The intellectual development of France resembled that of Italy and Spain—it was a development of the literature of the church, and of effeminate tastes among the wealthy, but from these the people derived no benefit. France was then passing through the horrors of what French historians call the "Hundred Years' War" with England, during which her population decreased at an alarming rate, and many of her arts and industries were irreparably injured. The princes and nobles were waging against each other a war of treason and assassination; the peasantry, on whom feudal laws pressed more severely than they did on any other people, broke out in the insurrection of the Jacquerie. In 1407, the pope laid the kingdom under interdict, and the withdrawal of the ministrations of the church were added to the horrors of civil and servile war and the miseries of foreign invasion. It was not a time for cultivating the arts of peace. There is, therefore, no block-book of the fifteenth century in the French language, and there is no reason to believe that any block-book printer ever attempted to establish his business on French territory.
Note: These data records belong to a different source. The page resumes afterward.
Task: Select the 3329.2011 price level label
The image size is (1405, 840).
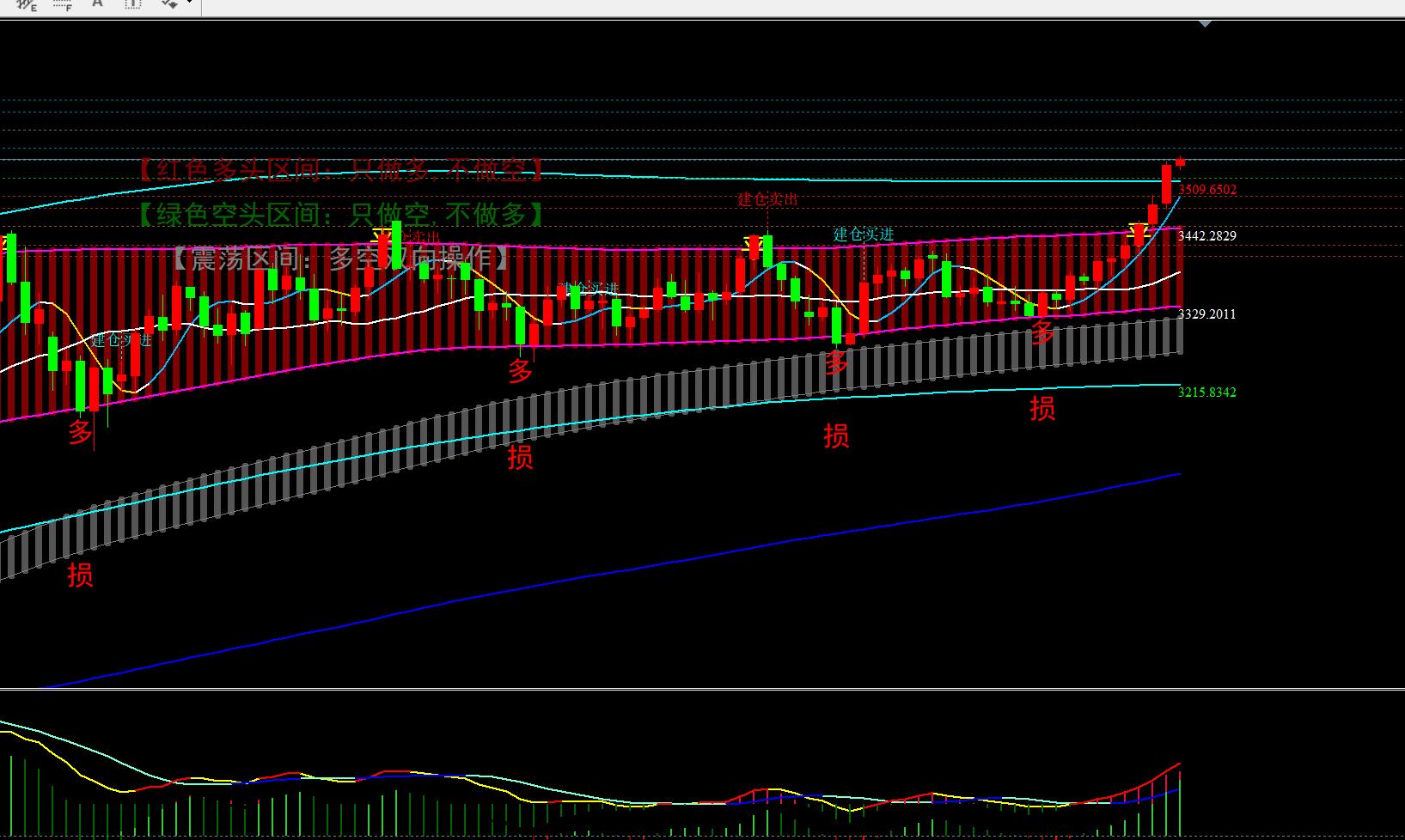Action: (x=1207, y=314)
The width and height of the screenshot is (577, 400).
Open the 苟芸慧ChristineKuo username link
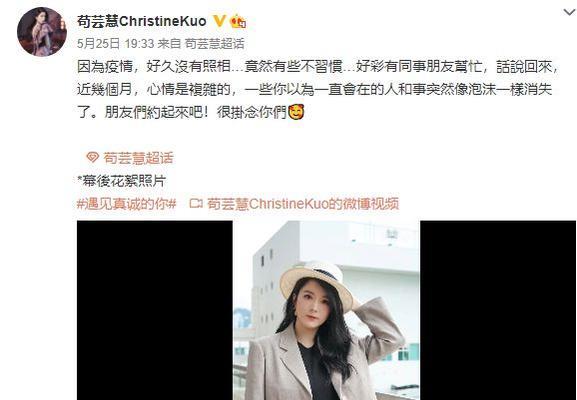142,21
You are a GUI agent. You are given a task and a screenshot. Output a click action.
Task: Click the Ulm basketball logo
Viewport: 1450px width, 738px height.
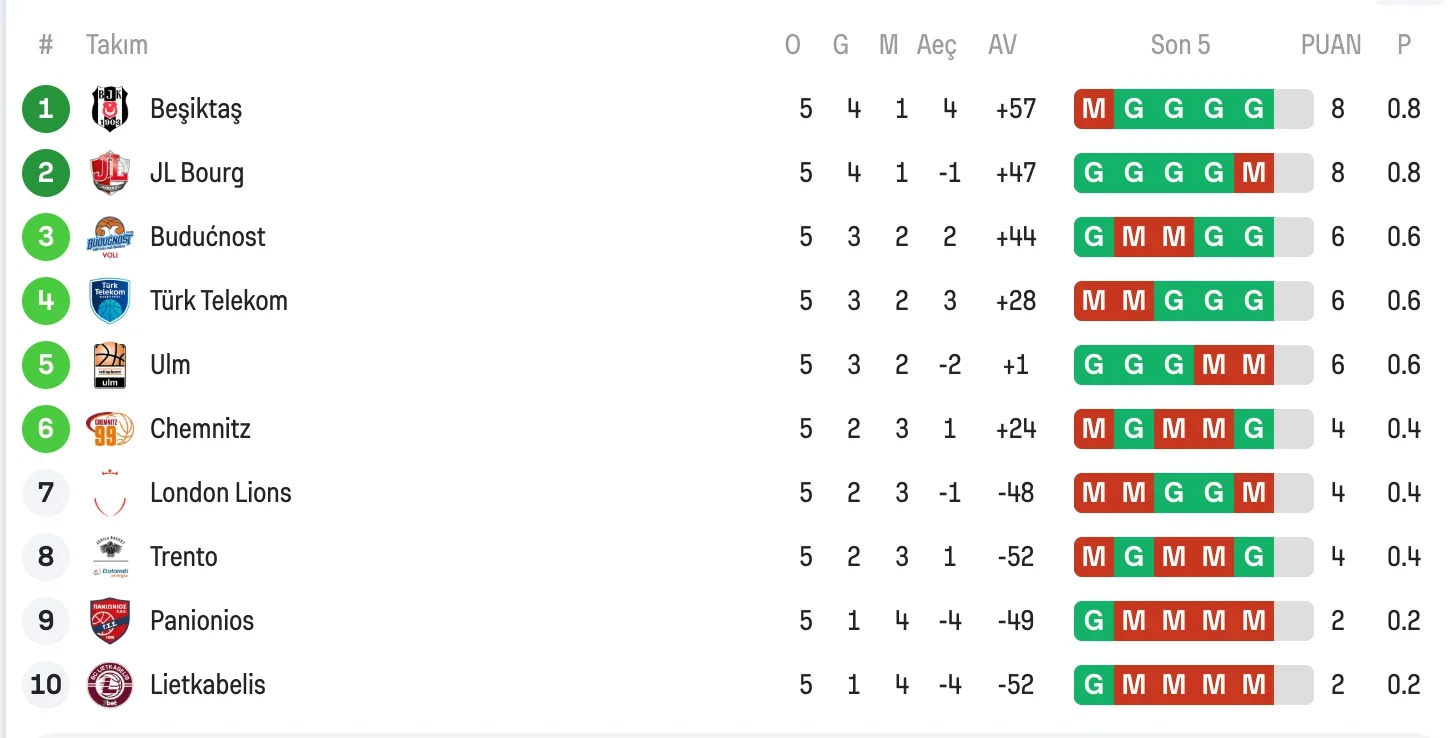110,365
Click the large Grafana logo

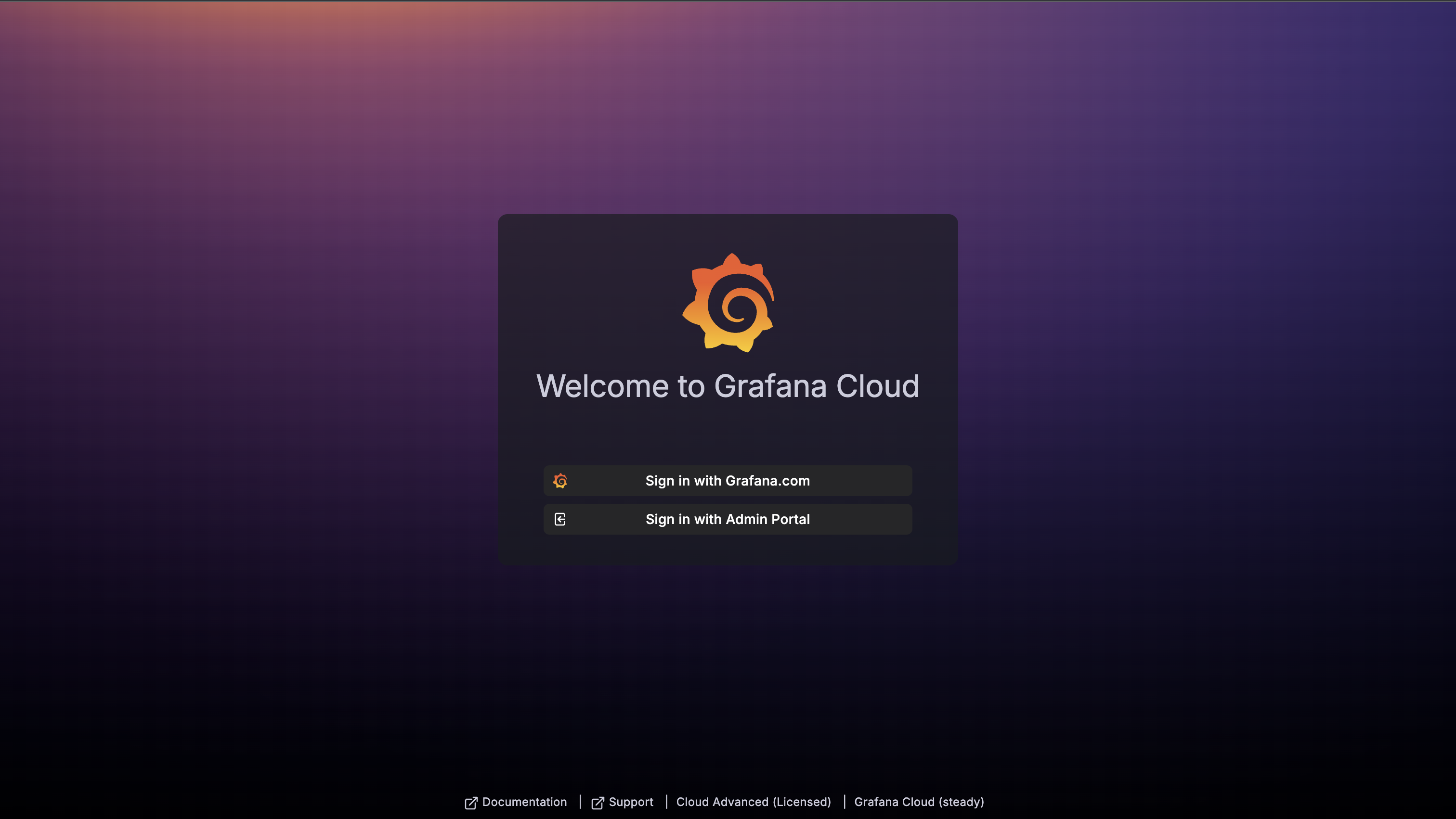(728, 303)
Of all the states of Western Europe, England seems to have been most unfitted for the reception of printing. There were a few ecclesiastics who saw the importance of books, and who tried to found libraries, but the greater part of the clergy were very ignorant. They would not learn, nor would they allow common people to be taught. It was unlawful, even as late as 1412, for laborers, farmers and mechanics to send their children to school. A great opportunity for popular education was presented in Wickliffe's translation of the Bible, which could have been made an effective means for diffusing the knowledge of letters among a religious people. But in 1415 it was enacted that they who read the Scriptures in the mother tongue should be hanged for treason, and burned for heresy.